Les navires pénétrant dans cette zone sans se coordonner avec l’Iran s’exposeront à des sanctions affectant leur couverture d’assurance et leur futur passage par cette voie maritime, a-t-il ajouté.

M. Rezaei a présenté cette mesure comme s’inscrivant dans un changement stratégique plus large de l’approche iranienne en matière de guerre et de diplomatie, et ce dans le but d’accroître sa pression sur Washington.

Le responsable a souligné que le détroit d’Ormuz était totalement fermé, qualifiant de « mensonge » les affirmations américaines selon lesquelles des navires et des pétroliers traversaient encore cette voie maritime.

Tout en reconnaissant que certains navires tentaient de traverser le détroit en empruntant une route proche d’Oman et coupaient souvent leurs systèmes de navigation pour échapper à toute détection, il a affirmé que la plupart de ces navires « recevaient des coups ».

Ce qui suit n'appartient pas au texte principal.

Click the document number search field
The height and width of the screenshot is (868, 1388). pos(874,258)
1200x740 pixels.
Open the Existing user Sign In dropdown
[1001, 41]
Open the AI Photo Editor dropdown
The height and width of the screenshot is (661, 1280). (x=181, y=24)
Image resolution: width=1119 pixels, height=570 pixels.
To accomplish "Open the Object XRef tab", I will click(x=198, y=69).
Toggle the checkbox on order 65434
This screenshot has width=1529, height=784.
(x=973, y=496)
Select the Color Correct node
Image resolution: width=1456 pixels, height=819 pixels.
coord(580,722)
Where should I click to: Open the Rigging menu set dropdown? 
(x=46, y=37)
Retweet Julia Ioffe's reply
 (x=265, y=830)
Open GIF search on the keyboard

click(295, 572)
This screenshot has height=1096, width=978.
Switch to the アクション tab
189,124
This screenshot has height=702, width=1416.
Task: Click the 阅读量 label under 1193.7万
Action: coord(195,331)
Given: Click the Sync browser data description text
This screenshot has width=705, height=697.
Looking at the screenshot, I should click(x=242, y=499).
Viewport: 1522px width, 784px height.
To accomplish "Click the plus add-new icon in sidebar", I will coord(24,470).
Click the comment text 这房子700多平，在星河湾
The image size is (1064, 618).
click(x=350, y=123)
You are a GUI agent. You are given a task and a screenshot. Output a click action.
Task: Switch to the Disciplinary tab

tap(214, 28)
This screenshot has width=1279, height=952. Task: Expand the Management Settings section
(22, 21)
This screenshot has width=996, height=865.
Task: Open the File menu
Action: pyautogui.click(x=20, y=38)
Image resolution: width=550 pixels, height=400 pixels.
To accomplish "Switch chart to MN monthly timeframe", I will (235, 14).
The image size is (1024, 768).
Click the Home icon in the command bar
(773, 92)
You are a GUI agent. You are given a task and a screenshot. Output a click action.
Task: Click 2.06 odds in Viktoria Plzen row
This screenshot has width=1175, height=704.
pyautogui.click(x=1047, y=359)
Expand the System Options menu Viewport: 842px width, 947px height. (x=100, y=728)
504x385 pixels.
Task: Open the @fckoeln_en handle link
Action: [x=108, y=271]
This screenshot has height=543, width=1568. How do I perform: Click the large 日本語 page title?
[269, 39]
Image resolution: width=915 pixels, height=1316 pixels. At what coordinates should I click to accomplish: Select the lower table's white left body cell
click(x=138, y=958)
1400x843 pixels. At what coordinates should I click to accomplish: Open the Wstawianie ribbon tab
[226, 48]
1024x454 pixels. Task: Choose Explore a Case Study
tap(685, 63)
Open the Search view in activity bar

Il a toutefois précisé que l’Iran n’avait pour le moment pas l’intention de les couler en raison de préoccupations environnementales.

Il a par ailleurs révélé que l’Iran avait procédé il y a 48 heures pour la première fois à un tir d’essai d’un missile anti-destroyer de conception nationale au-dessus d’un porte-avions américain, qualifiant cet acte d’avertissement destiné à démontrer la vulnérabilité du blocus naval américain.